Exercise brief | The records that follow are to be repeated exactly, in full.

Data for analysis |
-=-=-=-=-

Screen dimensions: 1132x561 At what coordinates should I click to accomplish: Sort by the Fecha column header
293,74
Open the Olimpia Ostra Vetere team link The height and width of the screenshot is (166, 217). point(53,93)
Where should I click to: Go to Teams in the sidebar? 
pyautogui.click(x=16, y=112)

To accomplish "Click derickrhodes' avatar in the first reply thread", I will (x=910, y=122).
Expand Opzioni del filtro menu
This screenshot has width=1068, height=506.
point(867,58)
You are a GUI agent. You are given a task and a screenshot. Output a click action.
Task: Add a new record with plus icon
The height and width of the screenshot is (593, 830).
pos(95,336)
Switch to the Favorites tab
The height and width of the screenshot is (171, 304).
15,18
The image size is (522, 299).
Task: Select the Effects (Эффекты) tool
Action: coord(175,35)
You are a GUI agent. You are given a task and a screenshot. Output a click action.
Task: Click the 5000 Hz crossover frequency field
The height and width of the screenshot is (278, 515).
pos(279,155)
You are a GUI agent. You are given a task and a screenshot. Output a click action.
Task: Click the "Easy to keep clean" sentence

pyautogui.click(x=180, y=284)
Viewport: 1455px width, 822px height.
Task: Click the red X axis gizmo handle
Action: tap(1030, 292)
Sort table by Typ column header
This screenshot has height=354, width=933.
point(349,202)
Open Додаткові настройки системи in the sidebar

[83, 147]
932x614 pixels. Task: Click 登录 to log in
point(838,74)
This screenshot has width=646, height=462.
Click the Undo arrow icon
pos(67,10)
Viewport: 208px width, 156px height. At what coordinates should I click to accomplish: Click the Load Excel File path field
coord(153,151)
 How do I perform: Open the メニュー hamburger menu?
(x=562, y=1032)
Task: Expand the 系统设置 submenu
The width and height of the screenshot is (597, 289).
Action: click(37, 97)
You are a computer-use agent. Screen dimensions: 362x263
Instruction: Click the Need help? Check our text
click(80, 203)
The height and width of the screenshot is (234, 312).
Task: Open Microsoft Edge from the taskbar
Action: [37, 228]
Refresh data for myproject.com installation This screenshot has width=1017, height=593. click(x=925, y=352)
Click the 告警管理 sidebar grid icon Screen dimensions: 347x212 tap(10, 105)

-=-=-=-=-

Final answer |
Screen dimensions: 1132x561 At what coordinates should I click to accomplish: Sort by the Fecha column header
293,74
Open the Olimpia Ostra Vetere team link The height and width of the screenshot is (166, 217). point(53,93)
Where should I click to: Go to Teams in the sidebar? 
pyautogui.click(x=16, y=112)

To accomplish "Click derickrhodes' avatar in the first reply thread", I will (x=910, y=122).
Expand Opzioni del filtro menu
This screenshot has width=1068, height=506.
point(867,58)
You are a GUI agent. You are given a task and a screenshot. Output a click action.
Task: Add a new record with plus icon
The height and width of the screenshot is (593, 830).
pos(95,336)
Switch to the Favorites tab
The height and width of the screenshot is (171, 304).
15,18
The image size is (522, 299).
Task: Select the Effects (Эффекты) tool
Action: coord(175,35)
You are a GUI agent. You are given a task and a screenshot. Output a click action.
Task: Click the 5000 Hz crossover frequency field
The height and width of the screenshot is (278, 515).
pos(279,155)
You are a GUI agent. You are given a task and a screenshot. Output a click action.
Task: Click the "Easy to keep clean" sentence

pyautogui.click(x=180, y=284)
Viewport: 1455px width, 822px height.
Task: Click the red X axis gizmo handle
Action: tap(1030, 292)
Sort table by Typ column header
This screenshot has height=354, width=933.
point(349,202)
Open Додаткові настройки системи in the sidebar

[83, 147]
932x614 pixels. Task: Click 登录 to log in
point(838,74)
This screenshot has width=646, height=462.
Click the Undo arrow icon
pos(67,10)
Viewport: 208px width, 156px height. At what coordinates should I click to accomplish: Click the Load Excel File path field
coord(153,151)
 How do I perform: Open the メニュー hamburger menu?
(x=562, y=1032)
Task: Expand the 系统设置 submenu
The width and height of the screenshot is (597, 289).
Action: click(37, 97)
You are a computer-use agent. Screen dimensions: 362x263
Instruction: Click the Need help? Check our text
click(80, 203)
The height and width of the screenshot is (234, 312).
Task: Open Microsoft Edge from the taskbar
Action: [37, 228]
Refresh data for myproject.com installation This screenshot has width=1017, height=593. click(x=925, y=352)
Click the 告警管理 sidebar grid icon Screen dimensions: 347x212 tap(10, 105)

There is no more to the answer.